## Text segment
The United States is also in the forefront of international efforts to facilitate the use of technologically advanced types of ships, such as container- and bargecarrying vessels, which in turn permit the development of intermodal transport. Several of these efforts culminated in the U.N./Intergovernmental Maritime Consultative Organization (U.N./IMCO) Conference on International Container Traffic at Geneva in November. The United States will continue to seek international solutions to the problems encountered by the intermodal movement of world trade.

Another major issue is the expanding cargo reservation and other protectionist measures being adopted on behalf of national merchant marines. The developing countries especially have continued to expand their cargo preference practices. With growing conflicts of national interests, the Department is directing efforts toward the development and acceptance of international guidelines on the whole question of shares of trade in international shipping.

In concluding a maritime agreement with the Soviet Union in October 1972, we obtained provisions assuring that a substantial share of the traffic between the two countries would be carried on U.S. flag vessels. This was a unique situation due to the state-trading character of the Soviet economy; its capability to control the routing of cargoes in its foreign trade necessitated this provision to protect our merchant marine.

## Stored data entries
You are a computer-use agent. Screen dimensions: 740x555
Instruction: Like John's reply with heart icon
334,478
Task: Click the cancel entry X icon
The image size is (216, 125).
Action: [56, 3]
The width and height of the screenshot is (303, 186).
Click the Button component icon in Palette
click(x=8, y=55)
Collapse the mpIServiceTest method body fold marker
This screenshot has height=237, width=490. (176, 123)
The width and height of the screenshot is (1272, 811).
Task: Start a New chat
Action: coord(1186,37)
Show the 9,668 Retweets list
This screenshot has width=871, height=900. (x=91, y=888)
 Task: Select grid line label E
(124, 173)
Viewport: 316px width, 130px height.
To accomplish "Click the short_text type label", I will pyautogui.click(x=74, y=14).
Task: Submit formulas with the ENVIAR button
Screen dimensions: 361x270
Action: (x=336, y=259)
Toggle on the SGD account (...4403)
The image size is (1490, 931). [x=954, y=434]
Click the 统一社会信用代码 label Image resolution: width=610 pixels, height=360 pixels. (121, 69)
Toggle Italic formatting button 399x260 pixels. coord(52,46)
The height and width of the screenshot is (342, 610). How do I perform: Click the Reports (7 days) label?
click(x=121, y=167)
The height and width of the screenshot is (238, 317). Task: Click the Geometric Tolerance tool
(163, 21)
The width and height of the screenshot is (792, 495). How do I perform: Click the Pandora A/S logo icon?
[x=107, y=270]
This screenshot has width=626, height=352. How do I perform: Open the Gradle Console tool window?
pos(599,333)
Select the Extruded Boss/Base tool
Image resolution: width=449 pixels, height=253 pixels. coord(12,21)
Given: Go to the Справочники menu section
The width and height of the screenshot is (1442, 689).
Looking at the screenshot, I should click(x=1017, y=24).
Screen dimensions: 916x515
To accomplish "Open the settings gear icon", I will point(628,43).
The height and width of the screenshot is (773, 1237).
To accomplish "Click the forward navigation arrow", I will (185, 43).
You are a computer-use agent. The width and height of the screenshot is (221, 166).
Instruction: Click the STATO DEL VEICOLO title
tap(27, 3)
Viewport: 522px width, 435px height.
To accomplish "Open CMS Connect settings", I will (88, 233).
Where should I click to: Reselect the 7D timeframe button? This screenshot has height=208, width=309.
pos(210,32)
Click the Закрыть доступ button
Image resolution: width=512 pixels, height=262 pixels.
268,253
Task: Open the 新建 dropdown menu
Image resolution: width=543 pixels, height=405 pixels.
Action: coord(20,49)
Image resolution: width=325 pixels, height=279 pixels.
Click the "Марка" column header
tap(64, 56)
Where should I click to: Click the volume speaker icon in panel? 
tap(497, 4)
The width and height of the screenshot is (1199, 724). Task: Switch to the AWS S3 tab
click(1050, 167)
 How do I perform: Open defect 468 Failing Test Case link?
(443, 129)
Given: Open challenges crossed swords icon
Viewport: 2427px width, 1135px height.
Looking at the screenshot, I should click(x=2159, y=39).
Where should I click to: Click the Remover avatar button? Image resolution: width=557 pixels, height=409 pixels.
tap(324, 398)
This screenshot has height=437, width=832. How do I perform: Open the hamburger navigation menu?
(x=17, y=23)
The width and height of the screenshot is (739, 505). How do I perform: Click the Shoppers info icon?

## To do
(A) In the maritime policy text, where and when was the U.N./IMCO Conference on International Container Traffic held?
(B) Can you put this sentence from the maritime policy text into Spanish: "The developing countries especially have continued to expand their cargo preference practices."
(C) Write the next part of the maritime policy text, picking up after its final sentence.

## Expected results
(A) At Geneva in November.

(B) Los países en desarrollo, en particular, han seguido ampliando sus prácticas de preferencia de carga.

(C)
FM BROADCASTING AGREEMENT

On November 9, 1972, the United States and Mexico signed a bilateral agreement concerning frequency modulation broadcasting and concluded a related arrangement on FM broadcasting stations. The agreement concerns the allocation of FM broadcasting stations, both commercial and noncommercial, for a distance of 200 miles on each side of the U.S.-Mexican border. Through the application of common technical standards, it will serve to minimize harmful interference to the FM broadcasting operations of the two countries.

DEVELOPMENTS IN THE UTILIZATION OF SATELITE FACILITIES

In 1972 the United States and Canada formally recognized that it would be in the interest of both countries to permit domestic satellite telecommunications systems to provide assistance to one another. Provision of mutual support and assistance would be of particular importance in the case of catastrophic failure of either system.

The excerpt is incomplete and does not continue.